(What is being asked):
Below are records; extract exactly the lines from the one with "You are a computer-use" through the final line, including both, but drop the pictures.

(Exercise data):
= Beginning of Section =
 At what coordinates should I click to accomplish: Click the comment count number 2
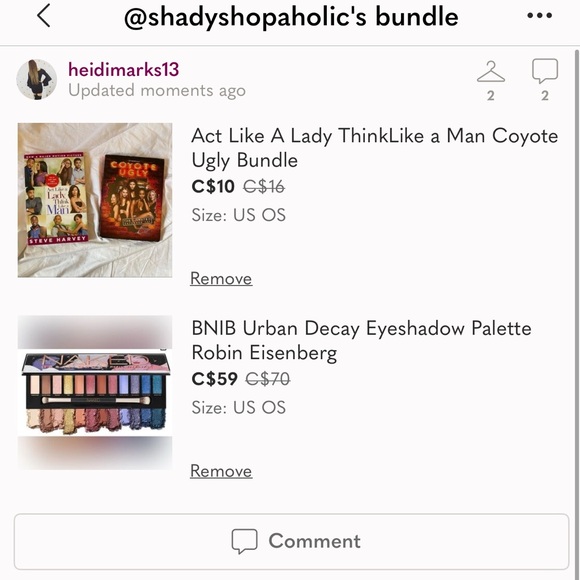coord(545,96)
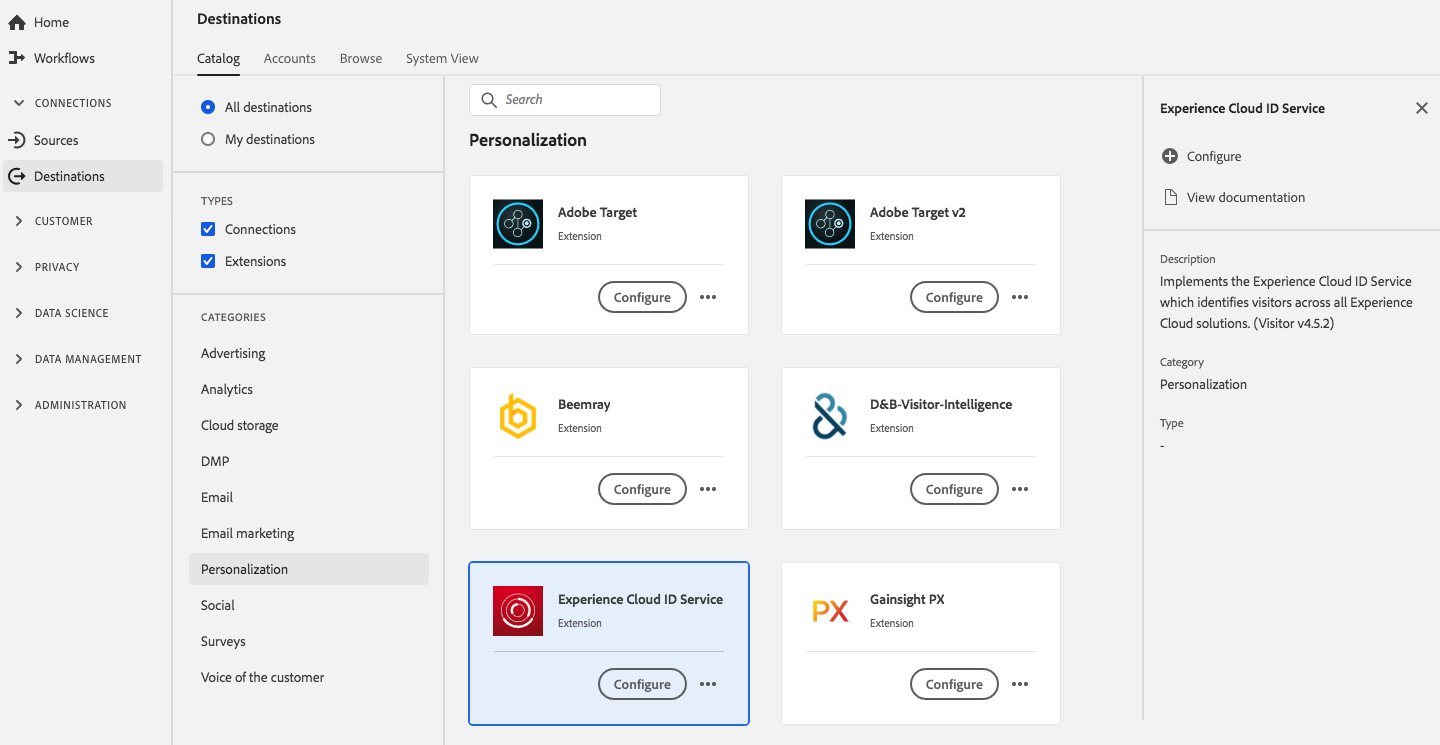Expand the Customer section
The height and width of the screenshot is (745, 1440).
click(x=19, y=221)
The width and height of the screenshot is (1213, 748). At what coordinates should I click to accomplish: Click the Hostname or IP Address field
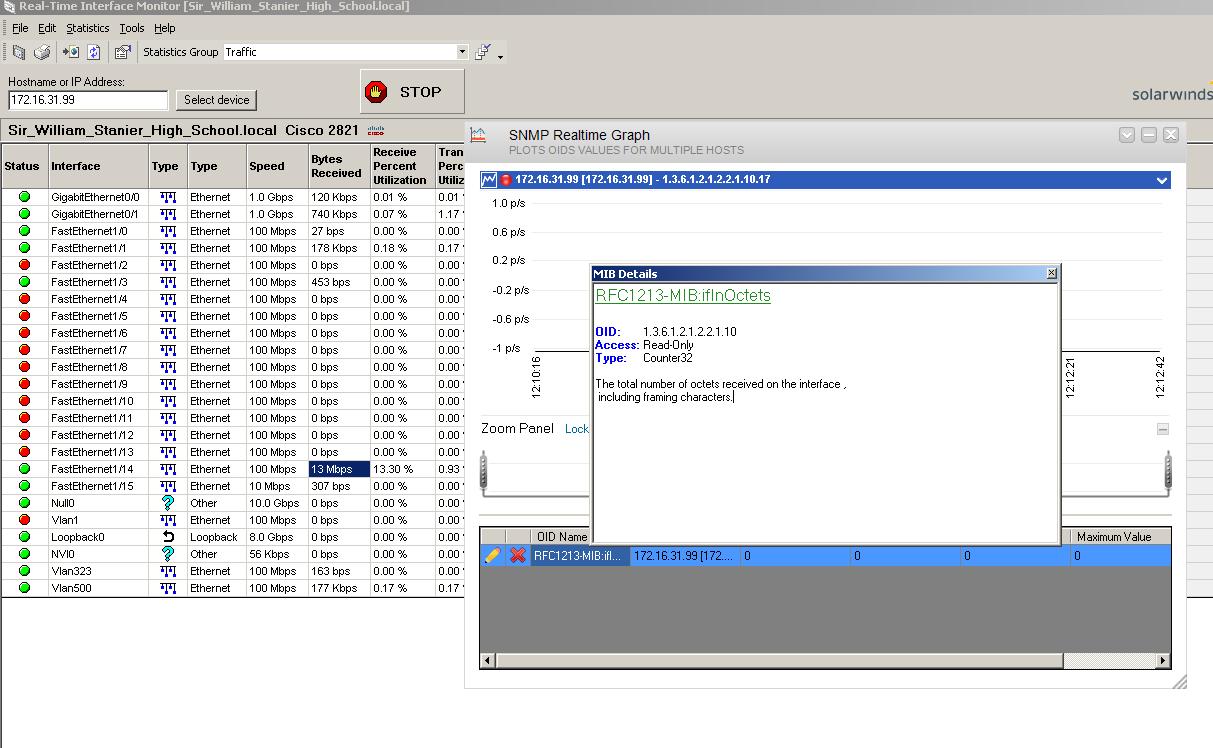coord(88,100)
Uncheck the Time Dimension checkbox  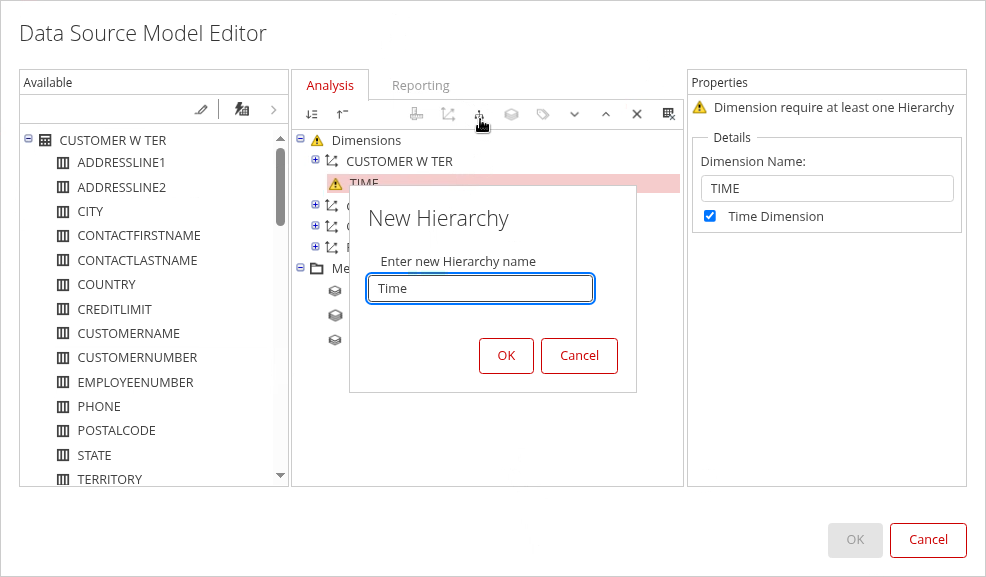710,216

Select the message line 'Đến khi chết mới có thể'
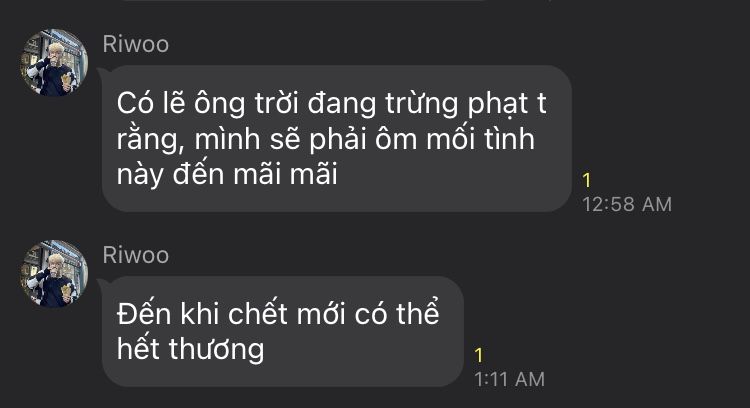pyautogui.click(x=278, y=314)
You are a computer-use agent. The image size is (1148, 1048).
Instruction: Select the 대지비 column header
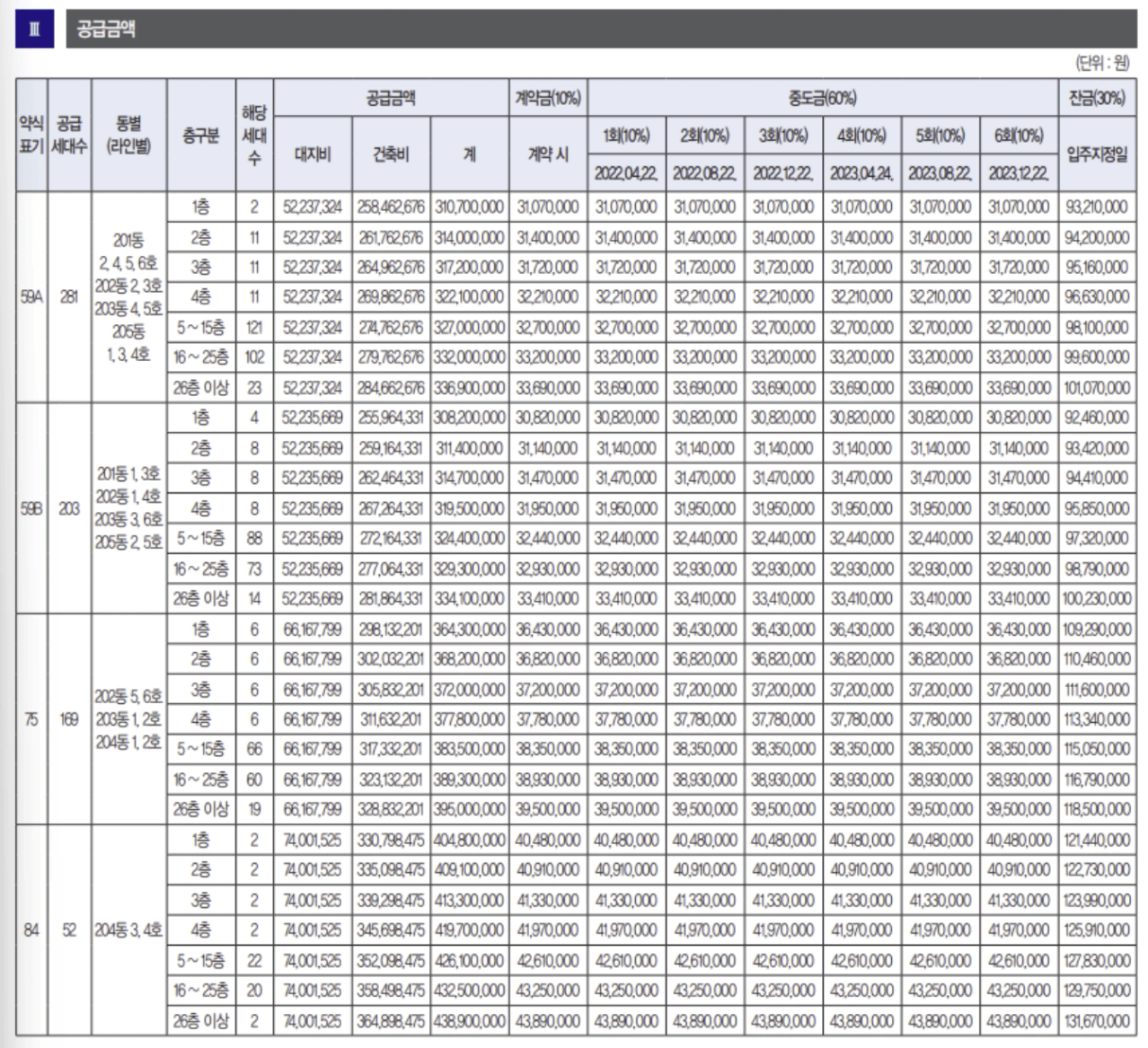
= End of Section =
(Response):
You are a computer-use agent. The image size is (1148, 1048).
Instruction: Select the 대지비 column header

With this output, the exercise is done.